With her husband running for State Superintendent of Education, her son deployed in Iraq, and her daughter about to get engaged, Susan Zais wasn't prepared for the events that would unfold.
Already suffering from a minor cold, Susan began experiencing what she describes as the worst headache of her life. This particular headache was different from any she had ever experienced before. Susan felt a throbbing pain on the entire right side of her head. Armed with cold and sinus medicine, she spent the next few days resting, expecting her pain would subside.
After living in agony for five days, Susan had reached her breaking point. "I've always been very healthy, but in the back of my mind I knew something wasn't right," she says. "This just wasn't normal." Desperately seeking relief, Susan drove to the hospital closest to her home in Newberry, Newberry County Memorial Hospital, and checked herself into the emergency department.
Her vital signs were normal and there were no obvious reasons for concern. Still, as a precaution, they decided to perform an MRI. The results showed bleeding in her brain. Without a second to spare, a medical transport helicopter flew Susan to Palmetto Health Richland where she could receive care from a specially trained trauma team.
The Palmetto Health Richland Trauma Center is the only Level I Trauma Center in the Midlands and one of only four Level I Trauma Centers in the state. Level I status is the highest ranking a hospital can achieve and is designated by the Department of Health and Environmental Control.
Palmetto Health interventional neuroradiologist Dr. Cole Blease Graham, of Pitts Radiology Associates, was awaiting Susan's arrival as the helicopter landed. Susan was bleeding in both her carotid and vertebral arteries. Dr. Graham and his team had to work quickly to stop the bleeding and repair the damage to prevent further complication.

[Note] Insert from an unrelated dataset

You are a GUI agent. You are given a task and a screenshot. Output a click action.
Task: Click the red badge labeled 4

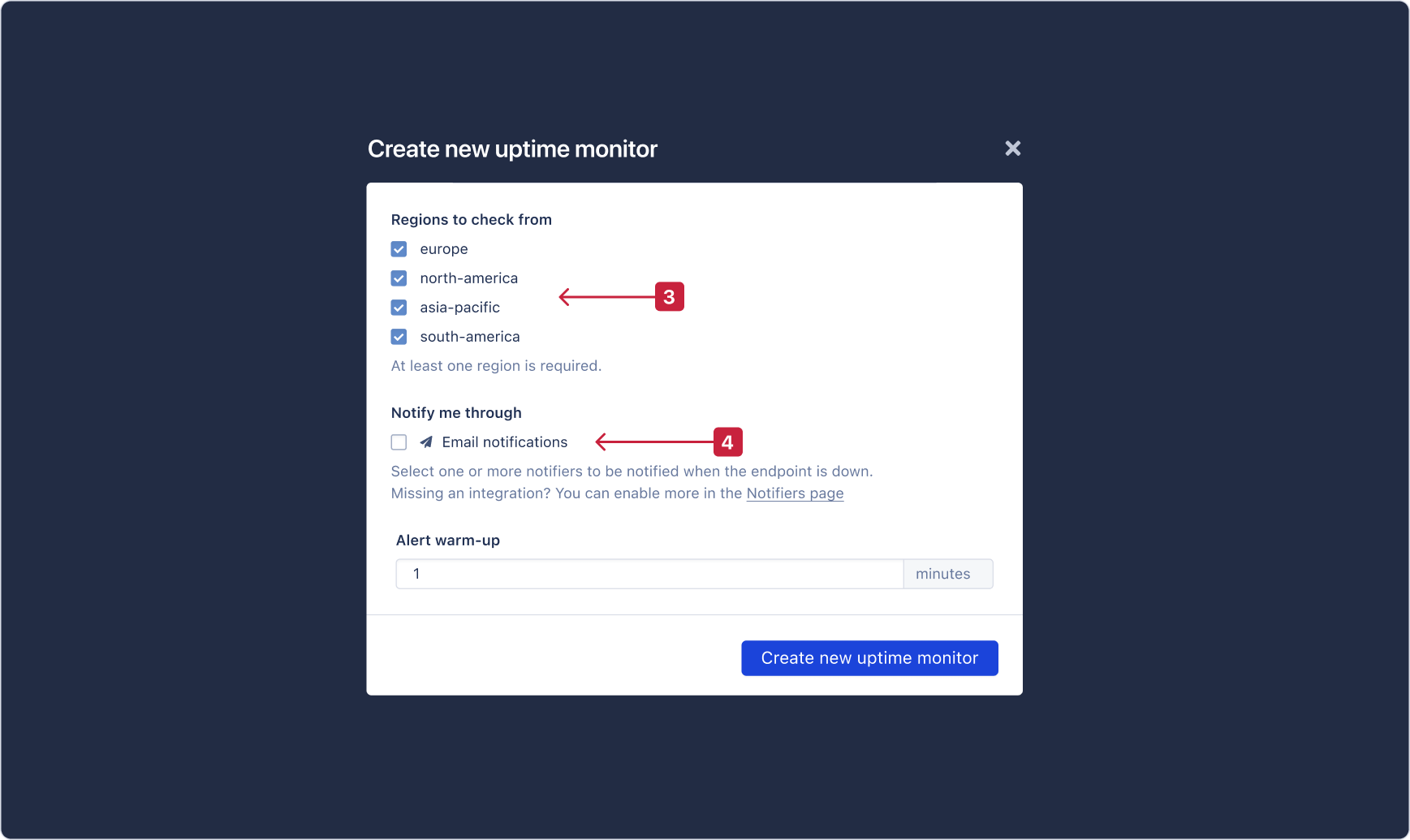pyautogui.click(x=727, y=442)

Susan's headache was caused by a brain aneurysm. A brain aneurysm is an abnormal bulge in one of the arteries in the brain. People with brain aneurysms often are unaware that there is a problem until the aneurysm ruptures. For others, like Susan, the aneurysm can develop a small tear and leak blood into the brain causing headaches and neck stiffness. About 15 percent of these patients will die before reaching the hospital.
"They said they've never seen anyone with that kind of bleeding that hadn't been in a trauma. It was baffling," says Susan. "There was no explanation as to why it happened."
Dr. Graham placed two stents in Susan's carotid artery and one stent in her vertebral artery. The stents will divert blood away from the weakened part of the vessels. This minimally invasive procedure offers a non-surgical option for certain types of aneurysms.
After only two nights in the hospital, Susan was able to go home to her family. "The entire staff at Palmetto Health did a wonderful job taking care of me. My care was incredible." says Susan. "I'm so thankful that I get the chance to spend another day on this earth, enjoying time with my family and living my life."